Introduction

Have you ever wanted to forecast weather? It’s all about probability and statistics. In this assignment you will build a simple forecast model based of the probaility of transition from one weather type to another.

The Model

Assume we just have these four kinds of weather:

  • Sunny (Su)
  • Cloudy (C)
  • Rainy (R)
  • Snowy (Sn)

Assume further the following transistion probabilities:

  • Su -> Su: 0.65 (that is, after a sunny day there is a probability of 65 % that the weather tomorrow is sunny too)
  • Su -> C: 0.22
  • Su -> R: 0.11
  • Su -> Sn: 0.02

  • C -> Su: 0.13
  • C -> C: 0.55
  • C -> R: 0.25
  • C -> Sn: 0.07

  • R -> Su: 0.08
  • R -> C: 0.65
  • R -> R: 0.25
  • R -> Sn: 0.02

  • Sn -> Su: 0.27
  • Sn -> C: 0.55
  • Sn -> R: 0.03
  • Sn -> Sn: 0.15

(Note: these probabilities are just taken by random and have nothing to do with reality.)

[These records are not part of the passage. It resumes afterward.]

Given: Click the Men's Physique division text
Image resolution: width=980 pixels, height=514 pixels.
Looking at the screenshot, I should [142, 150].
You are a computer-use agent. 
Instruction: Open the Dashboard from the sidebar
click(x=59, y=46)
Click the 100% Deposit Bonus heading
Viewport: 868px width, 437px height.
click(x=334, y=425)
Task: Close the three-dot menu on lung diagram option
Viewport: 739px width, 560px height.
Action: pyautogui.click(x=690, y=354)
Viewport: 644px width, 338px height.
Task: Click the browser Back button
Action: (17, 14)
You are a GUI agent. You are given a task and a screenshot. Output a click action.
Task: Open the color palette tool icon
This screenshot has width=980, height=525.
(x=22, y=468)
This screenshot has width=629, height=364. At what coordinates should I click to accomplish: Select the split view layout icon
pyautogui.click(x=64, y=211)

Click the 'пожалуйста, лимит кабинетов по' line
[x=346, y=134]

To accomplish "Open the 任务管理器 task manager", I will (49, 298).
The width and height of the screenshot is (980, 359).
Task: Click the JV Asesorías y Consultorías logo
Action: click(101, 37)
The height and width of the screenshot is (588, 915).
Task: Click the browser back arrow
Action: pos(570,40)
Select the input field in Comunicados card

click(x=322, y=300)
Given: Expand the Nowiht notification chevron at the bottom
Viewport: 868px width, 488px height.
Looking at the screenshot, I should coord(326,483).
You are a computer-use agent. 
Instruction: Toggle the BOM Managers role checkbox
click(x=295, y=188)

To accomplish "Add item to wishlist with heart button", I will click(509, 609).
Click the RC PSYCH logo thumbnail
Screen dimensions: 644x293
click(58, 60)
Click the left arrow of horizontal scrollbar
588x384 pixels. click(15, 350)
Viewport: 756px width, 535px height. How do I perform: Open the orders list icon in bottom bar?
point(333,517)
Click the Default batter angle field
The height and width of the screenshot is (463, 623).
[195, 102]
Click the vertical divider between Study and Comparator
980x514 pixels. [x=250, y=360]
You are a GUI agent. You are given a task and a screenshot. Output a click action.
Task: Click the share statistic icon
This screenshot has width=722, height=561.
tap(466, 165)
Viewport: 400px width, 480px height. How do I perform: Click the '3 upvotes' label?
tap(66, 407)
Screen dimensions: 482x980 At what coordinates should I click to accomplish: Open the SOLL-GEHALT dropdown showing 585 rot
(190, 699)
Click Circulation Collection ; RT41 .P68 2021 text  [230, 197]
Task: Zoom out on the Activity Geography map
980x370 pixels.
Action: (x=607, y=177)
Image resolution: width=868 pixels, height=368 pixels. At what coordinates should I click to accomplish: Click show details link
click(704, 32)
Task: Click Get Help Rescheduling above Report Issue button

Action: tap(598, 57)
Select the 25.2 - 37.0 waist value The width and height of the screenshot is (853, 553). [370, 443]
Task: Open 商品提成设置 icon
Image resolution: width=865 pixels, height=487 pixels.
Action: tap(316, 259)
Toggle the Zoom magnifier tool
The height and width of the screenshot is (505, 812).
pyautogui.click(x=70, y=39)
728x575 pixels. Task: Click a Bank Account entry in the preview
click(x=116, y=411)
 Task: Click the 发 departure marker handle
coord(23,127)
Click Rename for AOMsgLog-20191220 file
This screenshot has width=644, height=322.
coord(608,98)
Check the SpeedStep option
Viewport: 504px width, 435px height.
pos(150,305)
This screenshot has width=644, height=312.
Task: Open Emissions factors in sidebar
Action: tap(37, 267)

The Forecast - Matrix Multiplication approach

We have two ways to make the prediction for the upcomming weather types: by performing calculations and by make a simulation. If the weather type today (day 0) is Su, then we know the probability for each type tomorrow (day 1). But the day after tomorrow (day 2), we need to take to account the probilities for each type on day 1. The probability for sun on day 2, given type Su today, $P(\mathrm{Su2})$ becomes

$$P(\mathrm{Su2}) = P(\text{Su -> Su}) + P(\text{C -> Su}) + P(\text{R -> Su}) + P(\text{Sn -> Su})=\\ = 0.65 \cdot 0.65 + 0.22 \cdot 0.13 + 0.11 \cdot 0.08 + 0.02\cdot 0.27 = 0.4653 = 46.53\, \% $$

We may continue to calculate the probability for the other types on day 2, and use these results in the calculation of the probability for a sunny day 3. And so on.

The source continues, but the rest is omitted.